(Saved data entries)
§

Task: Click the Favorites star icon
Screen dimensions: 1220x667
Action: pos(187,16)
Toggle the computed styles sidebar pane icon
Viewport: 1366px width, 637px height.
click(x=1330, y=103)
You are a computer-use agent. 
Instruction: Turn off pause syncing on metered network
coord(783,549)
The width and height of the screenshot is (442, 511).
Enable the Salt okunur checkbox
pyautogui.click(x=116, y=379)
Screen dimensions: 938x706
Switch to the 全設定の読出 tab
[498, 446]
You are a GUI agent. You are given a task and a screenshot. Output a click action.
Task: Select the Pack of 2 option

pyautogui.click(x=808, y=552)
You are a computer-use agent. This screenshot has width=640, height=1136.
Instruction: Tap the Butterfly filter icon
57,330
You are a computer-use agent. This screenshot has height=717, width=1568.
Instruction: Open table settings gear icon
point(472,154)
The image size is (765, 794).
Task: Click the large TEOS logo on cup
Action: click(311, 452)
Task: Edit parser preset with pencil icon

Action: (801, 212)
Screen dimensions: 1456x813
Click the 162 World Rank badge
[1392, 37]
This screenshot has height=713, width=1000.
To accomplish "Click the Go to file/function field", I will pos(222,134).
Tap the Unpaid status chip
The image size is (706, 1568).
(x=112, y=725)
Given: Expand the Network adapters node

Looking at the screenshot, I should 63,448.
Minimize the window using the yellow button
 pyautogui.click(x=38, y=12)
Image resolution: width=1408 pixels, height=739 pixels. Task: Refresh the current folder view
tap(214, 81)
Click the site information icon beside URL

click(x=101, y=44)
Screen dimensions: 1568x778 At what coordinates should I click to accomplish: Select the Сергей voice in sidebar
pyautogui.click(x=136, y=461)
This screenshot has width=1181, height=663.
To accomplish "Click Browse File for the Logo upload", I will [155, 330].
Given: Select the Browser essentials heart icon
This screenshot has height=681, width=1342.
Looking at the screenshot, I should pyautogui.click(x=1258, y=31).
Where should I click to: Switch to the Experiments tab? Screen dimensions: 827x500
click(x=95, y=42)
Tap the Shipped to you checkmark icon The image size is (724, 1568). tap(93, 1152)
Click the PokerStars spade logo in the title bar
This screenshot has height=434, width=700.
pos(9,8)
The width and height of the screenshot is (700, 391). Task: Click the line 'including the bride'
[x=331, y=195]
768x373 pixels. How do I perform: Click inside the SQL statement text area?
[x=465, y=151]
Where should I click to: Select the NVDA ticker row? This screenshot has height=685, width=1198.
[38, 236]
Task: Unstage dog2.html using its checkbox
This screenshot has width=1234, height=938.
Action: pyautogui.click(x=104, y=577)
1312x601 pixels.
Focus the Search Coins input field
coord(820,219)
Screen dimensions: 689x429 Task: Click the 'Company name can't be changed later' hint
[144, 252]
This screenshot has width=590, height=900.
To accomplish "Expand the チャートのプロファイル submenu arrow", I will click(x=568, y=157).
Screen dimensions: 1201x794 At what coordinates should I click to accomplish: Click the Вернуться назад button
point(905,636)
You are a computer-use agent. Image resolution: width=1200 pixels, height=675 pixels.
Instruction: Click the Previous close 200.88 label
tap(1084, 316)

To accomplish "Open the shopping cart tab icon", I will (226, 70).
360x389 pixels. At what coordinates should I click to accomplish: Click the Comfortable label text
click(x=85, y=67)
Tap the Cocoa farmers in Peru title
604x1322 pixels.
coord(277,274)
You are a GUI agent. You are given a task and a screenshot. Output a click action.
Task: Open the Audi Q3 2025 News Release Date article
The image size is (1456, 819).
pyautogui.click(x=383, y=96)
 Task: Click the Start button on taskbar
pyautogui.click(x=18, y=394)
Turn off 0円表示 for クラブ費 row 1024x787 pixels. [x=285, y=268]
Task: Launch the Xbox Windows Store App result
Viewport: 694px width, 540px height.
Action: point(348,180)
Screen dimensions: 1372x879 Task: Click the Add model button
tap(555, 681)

§

— Work item —
Reproduce all the records shown above, unchanged.

— Response to the task —
Task: Click the Favorites star icon
Screen dimensions: 1220x667
Action: pos(187,16)
Toggle the computed styles sidebar pane icon
Viewport: 1366px width, 637px height.
click(x=1330, y=103)
You are a computer-use agent. 
Instruction: Turn off pause syncing on metered network
coord(783,549)
The width and height of the screenshot is (442, 511).
Enable the Salt okunur checkbox
pyautogui.click(x=116, y=379)
Screen dimensions: 938x706
Switch to the 全設定の読出 tab
[498, 446]
You are a GUI agent. You are given a task and a screenshot. Output a click action.
Task: Select the Pack of 2 option

pyautogui.click(x=808, y=552)
You are a computer-use agent. This screenshot has width=640, height=1136.
Instruction: Tap the Butterfly filter icon
57,330
You are a computer-use agent. This screenshot has height=717, width=1568.
Instruction: Open table settings gear icon
point(472,154)
The image size is (765, 794).
Task: Click the large TEOS logo on cup
Action: click(311, 452)
Task: Edit parser preset with pencil icon

Action: (801, 212)
Screen dimensions: 1456x813
Click the 162 World Rank badge
[1392, 37]
This screenshot has height=713, width=1000.
To accomplish "Click the Go to file/function field", I will pos(222,134).
Tap the Unpaid status chip
The image size is (706, 1568).
(x=112, y=725)
Given: Expand the Network adapters node

Looking at the screenshot, I should 63,448.
Minimize the window using the yellow button
 pyautogui.click(x=38, y=12)
Image resolution: width=1408 pixels, height=739 pixels. Task: Refresh the current folder view
tap(214, 81)
Click the site information icon beside URL

click(x=101, y=44)
Screen dimensions: 1568x778 At what coordinates should I click to accomplish: Select the Сергей voice in sidebar
pyautogui.click(x=136, y=461)
This screenshot has width=1181, height=663.
To accomplish "Click Browse File for the Logo upload", I will [155, 330].
Given: Select the Browser essentials heart icon
This screenshot has height=681, width=1342.
Looking at the screenshot, I should pyautogui.click(x=1258, y=31).
Where should I click to: Switch to the Experiments tab? Screen dimensions: 827x500
click(x=95, y=42)
Tap the Shipped to you checkmark icon The image size is (724, 1568). tap(93, 1152)
Click the PokerStars spade logo in the title bar
This screenshot has height=434, width=700.
pos(9,8)
The width and height of the screenshot is (700, 391). Task: Click the line 'including the bride'
[x=331, y=195]
768x373 pixels. How do I perform: Click inside the SQL statement text area?
[x=465, y=151]
Where should I click to: Select the NVDA ticker row? This screenshot has height=685, width=1198.
[38, 236]
Task: Unstage dog2.html using its checkbox
This screenshot has width=1234, height=938.
Action: pyautogui.click(x=104, y=577)
1312x601 pixels.
Focus the Search Coins input field
coord(820,219)
Screen dimensions: 689x429 Task: Click the 'Company name can't be changed later' hint
[144, 252]
This screenshot has width=590, height=900.
To accomplish "Expand the チャートのプロファイル submenu arrow", I will click(x=568, y=157).
Screen dimensions: 1201x794 At what coordinates should I click to accomplish: Click the Вернуться назад button
point(905,636)
You are a computer-use agent. Image resolution: width=1200 pixels, height=675 pixels.
Instruction: Click the Previous close 200.88 label
tap(1084, 316)

To accomplish "Open the shopping cart tab icon", I will (226, 70).
360x389 pixels. At what coordinates should I click to accomplish: Click the Comfortable label text
click(x=85, y=67)
Tap the Cocoa farmers in Peru title
604x1322 pixels.
coord(277,274)
You are a GUI agent. You are given a task and a screenshot. Output a click action.
Task: Open the Audi Q3 2025 News Release Date article
The image size is (1456, 819).
pyautogui.click(x=383, y=96)
 Task: Click the Start button on taskbar
pyautogui.click(x=18, y=394)
Turn off 0円表示 for クラブ費 row 1024x787 pixels. [x=285, y=268]
Task: Launch the Xbox Windows Store App result
Viewport: 694px width, 540px height.
Action: point(348,180)
Screen dimensions: 1372x879 Task: Click the Add model button
tap(555, 681)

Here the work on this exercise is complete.